EXERCISE TASK:
Arrange every line of the records below as a two-column Markdown table headed Row and Text. Number the rows in order and omit blank lines.

AVAILABLE RECORDS:
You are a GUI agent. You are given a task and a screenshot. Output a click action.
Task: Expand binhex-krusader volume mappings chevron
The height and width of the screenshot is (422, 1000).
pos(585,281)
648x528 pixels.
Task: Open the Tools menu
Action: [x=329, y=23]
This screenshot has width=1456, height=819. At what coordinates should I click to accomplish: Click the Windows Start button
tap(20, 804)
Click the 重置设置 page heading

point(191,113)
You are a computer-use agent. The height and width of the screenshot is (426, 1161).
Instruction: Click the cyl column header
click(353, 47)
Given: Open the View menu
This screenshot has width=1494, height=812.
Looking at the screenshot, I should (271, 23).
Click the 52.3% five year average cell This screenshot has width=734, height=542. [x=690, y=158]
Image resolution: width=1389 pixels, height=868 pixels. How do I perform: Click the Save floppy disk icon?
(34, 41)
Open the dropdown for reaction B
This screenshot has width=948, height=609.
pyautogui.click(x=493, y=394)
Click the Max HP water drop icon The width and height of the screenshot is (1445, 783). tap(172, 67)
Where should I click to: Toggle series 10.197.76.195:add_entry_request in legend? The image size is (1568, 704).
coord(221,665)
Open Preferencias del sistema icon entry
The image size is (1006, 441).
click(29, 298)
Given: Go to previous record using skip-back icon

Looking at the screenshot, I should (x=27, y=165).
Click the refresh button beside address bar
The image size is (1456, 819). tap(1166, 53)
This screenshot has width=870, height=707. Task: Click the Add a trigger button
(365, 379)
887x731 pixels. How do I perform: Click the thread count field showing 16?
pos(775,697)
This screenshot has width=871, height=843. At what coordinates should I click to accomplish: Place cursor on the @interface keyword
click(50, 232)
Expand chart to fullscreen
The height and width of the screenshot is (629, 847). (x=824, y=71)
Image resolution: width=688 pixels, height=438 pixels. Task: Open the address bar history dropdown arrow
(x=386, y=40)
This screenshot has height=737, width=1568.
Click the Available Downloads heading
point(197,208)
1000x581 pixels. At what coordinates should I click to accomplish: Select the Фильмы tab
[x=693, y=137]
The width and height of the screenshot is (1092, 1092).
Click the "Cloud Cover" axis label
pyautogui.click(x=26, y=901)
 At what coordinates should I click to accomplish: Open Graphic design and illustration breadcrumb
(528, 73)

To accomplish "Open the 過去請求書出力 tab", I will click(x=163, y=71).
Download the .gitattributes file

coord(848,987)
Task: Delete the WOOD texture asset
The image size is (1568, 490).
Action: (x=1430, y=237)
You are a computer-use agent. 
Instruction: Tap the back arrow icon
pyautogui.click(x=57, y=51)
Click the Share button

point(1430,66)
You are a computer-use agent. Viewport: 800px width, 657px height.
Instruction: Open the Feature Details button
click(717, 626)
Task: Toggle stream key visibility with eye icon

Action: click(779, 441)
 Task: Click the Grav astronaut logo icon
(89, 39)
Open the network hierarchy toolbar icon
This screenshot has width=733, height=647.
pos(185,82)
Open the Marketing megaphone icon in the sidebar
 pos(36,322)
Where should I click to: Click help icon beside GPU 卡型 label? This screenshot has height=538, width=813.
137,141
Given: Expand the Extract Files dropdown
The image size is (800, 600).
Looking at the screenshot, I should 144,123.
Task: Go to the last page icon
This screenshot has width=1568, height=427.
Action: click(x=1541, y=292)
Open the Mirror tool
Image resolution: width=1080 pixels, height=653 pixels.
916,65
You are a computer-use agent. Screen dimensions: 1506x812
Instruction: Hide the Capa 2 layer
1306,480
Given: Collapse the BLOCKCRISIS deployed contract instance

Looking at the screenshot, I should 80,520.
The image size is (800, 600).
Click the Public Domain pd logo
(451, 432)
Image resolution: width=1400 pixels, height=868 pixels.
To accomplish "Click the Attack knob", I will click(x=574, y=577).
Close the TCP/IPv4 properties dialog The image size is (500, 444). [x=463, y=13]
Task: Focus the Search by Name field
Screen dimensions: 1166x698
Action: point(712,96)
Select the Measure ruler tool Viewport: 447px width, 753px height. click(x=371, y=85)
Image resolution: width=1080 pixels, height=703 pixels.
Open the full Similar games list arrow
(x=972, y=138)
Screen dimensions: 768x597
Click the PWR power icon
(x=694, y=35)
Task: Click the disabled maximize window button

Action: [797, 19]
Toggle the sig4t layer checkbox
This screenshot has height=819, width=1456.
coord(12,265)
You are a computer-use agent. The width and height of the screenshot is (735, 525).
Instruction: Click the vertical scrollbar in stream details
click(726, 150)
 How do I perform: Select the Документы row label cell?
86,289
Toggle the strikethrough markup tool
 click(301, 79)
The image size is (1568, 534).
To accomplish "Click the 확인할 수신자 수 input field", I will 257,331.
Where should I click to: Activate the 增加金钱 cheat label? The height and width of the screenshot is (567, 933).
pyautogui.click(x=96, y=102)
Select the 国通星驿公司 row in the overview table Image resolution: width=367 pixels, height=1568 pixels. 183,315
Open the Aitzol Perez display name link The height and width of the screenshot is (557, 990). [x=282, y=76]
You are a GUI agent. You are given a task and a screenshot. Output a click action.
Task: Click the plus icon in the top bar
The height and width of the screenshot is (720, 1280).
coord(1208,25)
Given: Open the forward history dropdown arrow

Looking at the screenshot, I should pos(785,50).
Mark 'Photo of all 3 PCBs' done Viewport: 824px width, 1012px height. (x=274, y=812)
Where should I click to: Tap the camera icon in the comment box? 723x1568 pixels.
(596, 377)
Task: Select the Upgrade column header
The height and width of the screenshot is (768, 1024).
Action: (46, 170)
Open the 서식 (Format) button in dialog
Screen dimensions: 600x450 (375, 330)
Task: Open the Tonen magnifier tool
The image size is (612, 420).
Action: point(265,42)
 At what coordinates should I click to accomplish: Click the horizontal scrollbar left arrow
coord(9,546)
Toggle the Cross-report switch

OUTPUT OF THE EXERCISE:
| Row | Text |
|---|---|
| 1 | You are a GUI agent. You are given a task and a screenshot. Output a click action. |
| 2 | Task: Expand binhex-krusader volume mappings chevron |
| 3 | The height and width of the screenshot is (422, 1000). |
| 4 | pos(585,281) |
| 5 | 648x528 pixels. |
| 6 | Task: Open the Tools menu |
| 7 | Action: [x=329, y=23] |
| 8 | This screenshot has width=1456, height=819. At what coordinates should I click to accomplish: Click the Windows Start button |
| 9 | tap(20, 804) |
| 10 | Click the 重置设置 page heading |
| 11 | point(191,113) |
| 12 | You are a computer-use agent. The height and width of the screenshot is (426, 1161). |
| 13 | Instruction: Click the cyl column header |
| 14 | click(353, 47) |
| 15 | Given: Open the View menu |
| 16 | This screenshot has width=1494, height=812. |
| 17 | Looking at the screenshot, I should (271, 23). |
| 18 | Click the 52.3% five year average cell This screenshot has width=734, height=542. [x=690, y=158] |
| 19 | Image resolution: width=1389 pixels, height=868 pixels. How do I perform: Click the Save floppy disk icon? |
| 20 | (34, 41) |
| 21 | Open the dropdown for reaction B |
| 22 | This screenshot has width=948, height=609. |
| 23 | pyautogui.click(x=493, y=394) |
| 24 | Click the Max HP water drop icon The width and height of the screenshot is (1445, 783). tap(172, 67) |
| 25 | Where should I click to: Toggle series 10.197.76.195:add_entry_request in legend? The image size is (1568, 704). |
| 26 | coord(221,665) |
| 27 | Open Preferencias del sistema icon entry |
| 28 | The image size is (1006, 441). |
| 29 | click(29, 298) |
| 30 | Given: Go to previous record using skip-back icon |
| 31 | Looking at the screenshot, I should (x=27, y=165). |
| 32 | Click the refresh button beside address bar |
| 33 | The image size is (1456, 819). tap(1166, 53) |
| 34 | This screenshot has width=870, height=707. Task: Click the Add a trigger button |
| 35 | (365, 379) |
| 36 | 887x731 pixels. How do I perform: Click the thread count field showing 16? |
| 37 | pos(775,697) |
| 38 | This screenshot has width=871, height=843. At what coordinates should I click to accomplish: Place cursor on the @interface keyword |
| 39 | click(50, 232) |
| 40 | Expand chart to fullscreen |
| 41 | The height and width of the screenshot is (629, 847). (x=824, y=71) |
| 42 | Image resolution: width=688 pixels, height=438 pixels. Task: Open the address bar history dropdown arrow |
| 43 | (x=386, y=40) |
| 44 | This screenshot has height=737, width=1568. |
| 45 | Click the Available Downloads heading |
| 46 | point(197,208) |
| 47 | 1000x581 pixels. At what coordinates should I click to accomplish: Select the Фильмы tab |
| 48 | [x=693, y=137] |
| 49 | The width and height of the screenshot is (1092, 1092). |
| 50 | Click the "Cloud Cover" axis label |
| 51 | pyautogui.click(x=26, y=901) |
| 52 |  At what coordinates should I click to accomplish: Open Graphic design and illustration breadcrumb |
| 53 | (528, 73) |
| 54 | To accomplish "Open the 過去請求書出力 tab", I will click(x=163, y=71). |
| 55 | Download the .gitattributes file |
| 56 | coord(848,987) |
| 57 | Task: Delete the WOOD texture asset |
| 58 | The image size is (1568, 490). |
| 59 | Action: (x=1430, y=237) |
| 60 | You are a computer-use agent.  |
| 61 | Instruction: Tap the back arrow icon |
| 62 | pyautogui.click(x=57, y=51) |
| 63 | Click the Share button |
| 64 | point(1430,66) |
| 65 | You are a computer-use agent. Viewport: 800px width, 657px height. |
| 66 | Instruction: Open the Feature Details button |
| 67 | click(717, 626) |
| 68 | Task: Toggle stream key visibility with eye icon |
| 69 | Action: click(779, 441) |
| 70 |  Task: Click the Grav astronaut logo icon |
| 71 | (89, 39) |
| 72 | Open the network hierarchy toolbar icon |
| 73 | This screenshot has width=733, height=647. |
| 74 | pos(185,82) |
| 75 | Open the Marketing megaphone icon in the sidebar |
| 76 |  pos(36,322) |
| 77 | Where should I click to: Click help icon beside GPU 卡型 label? This screenshot has height=538, width=813. |
| 78 | 137,141 |
| 79 | Given: Expand the Extract Files dropdown |
| 80 | The image size is (800, 600). |
| 81 | Looking at the screenshot, I should 144,123. |
| 82 | Task: Go to the last page icon |
| 83 | This screenshot has width=1568, height=427. |
| 84 | Action: click(x=1541, y=292) |
| 85 | Open the Mirror tool |
| 86 | Image resolution: width=1080 pixels, height=653 pixels. |
| 87 | 916,65 |
| 88 | You are a computer-use agent. Screen dimensions: 1506x812 |
| 89 | Instruction: Hide the Capa 2 layer |
| 90 | 1306,480 |
| 91 | Given: Collapse the BLOCKCRISIS deployed contract instance |
| 92 | Looking at the screenshot, I should 80,520. |
| 93 | The image size is (800, 600). |
| 94 | Click the Public Domain pd logo |
| 95 | (451, 432) |
| 96 | Image resolution: width=1400 pixels, height=868 pixels. |
| 97 | To accomplish "Click the Attack knob", I will click(x=574, y=577). |
| 98 | Close the TCP/IPv4 properties dialog The image size is (500, 444). [x=463, y=13] |
| 99 | Task: Focus the Search by Name field |
| 100 | Screen dimensions: 1166x698 |
| 101 | Action: point(712,96) |
| 102 | Select the Measure ruler tool Viewport: 447px width, 753px height. click(x=371, y=85) |
| 103 | Image resolution: width=1080 pixels, height=703 pixels. |
| 104 | Open the full Similar games list arrow |
| 105 | (x=972, y=138) |
| 106 | Screen dimensions: 768x597 |
| 107 | Click the PWR power icon |
| 108 | (x=694, y=35) |
| 109 | Task: Click the disabled maximize window button |
| 110 | Action: [797, 19] |
| 111 | Toggle the sig4t layer checkbox |
| 112 | This screenshot has height=819, width=1456. |
| 113 | coord(12,265) |
| 114 | You are a computer-use agent. The width and height of the screenshot is (735, 525). |
| 115 | Instruction: Click the vertical scrollbar in stream details |
| 116 | click(726, 150) |
| 117 |  How do I perform: Select the Документы row label cell? |
| 118 | 86,289 |
| 119 | Toggle the strikethrough markup tool |
| 120 |  click(301, 79) |
| 121 | The image size is (1568, 534). |
| 122 | To accomplish "Click the 확인할 수신자 수 input field", I will 257,331. |
| 123 | Where should I click to: Activate the 增加金钱 cheat label? The height and width of the screenshot is (567, 933). |
| 124 | pyautogui.click(x=96, y=102) |
| 125 | Select the 国通星驿公司 row in the overview table Image resolution: width=367 pixels, height=1568 pixels. 183,315 |
| 126 | Open the Aitzol Perez display name link The height and width of the screenshot is (557, 990). [x=282, y=76] |
| 127 | You are a GUI agent. You are given a task and a screenshot. Output a click action. |
| 128 | Task: Click the plus icon in the top bar |
| 129 | The height and width of the screenshot is (720, 1280). |
| 130 | coord(1208,25) |
| 131 | Given: Open the forward history dropdown arrow |
| 132 | Looking at the screenshot, I should pos(785,50). |
| 133 | Mark 'Photo of all 3 PCBs' done Viewport: 824px width, 1012px height. (x=274, y=812) |
| 134 | Where should I click to: Tap the camera icon in the comment box? 723x1568 pixels. |
| 135 | (596, 377) |
| 136 | Task: Select the Upgrade column header |
| 137 | The height and width of the screenshot is (768, 1024). |
| 138 | Action: (46, 170) |
| 139 | Open the 서식 (Format) button in dialog |
| 140 | Screen dimensions: 600x450 (375, 330) |
| 141 | Task: Open the Tonen magnifier tool |
| 142 | The image size is (612, 420). |
| 143 | Action: point(265,42) |
| 144 |  At what coordinates should I click to accomplish: Click the horizontal scrollbar left arrow |
| 145 | coord(9,546) |
| 146 | Toggle the Cross-report switch |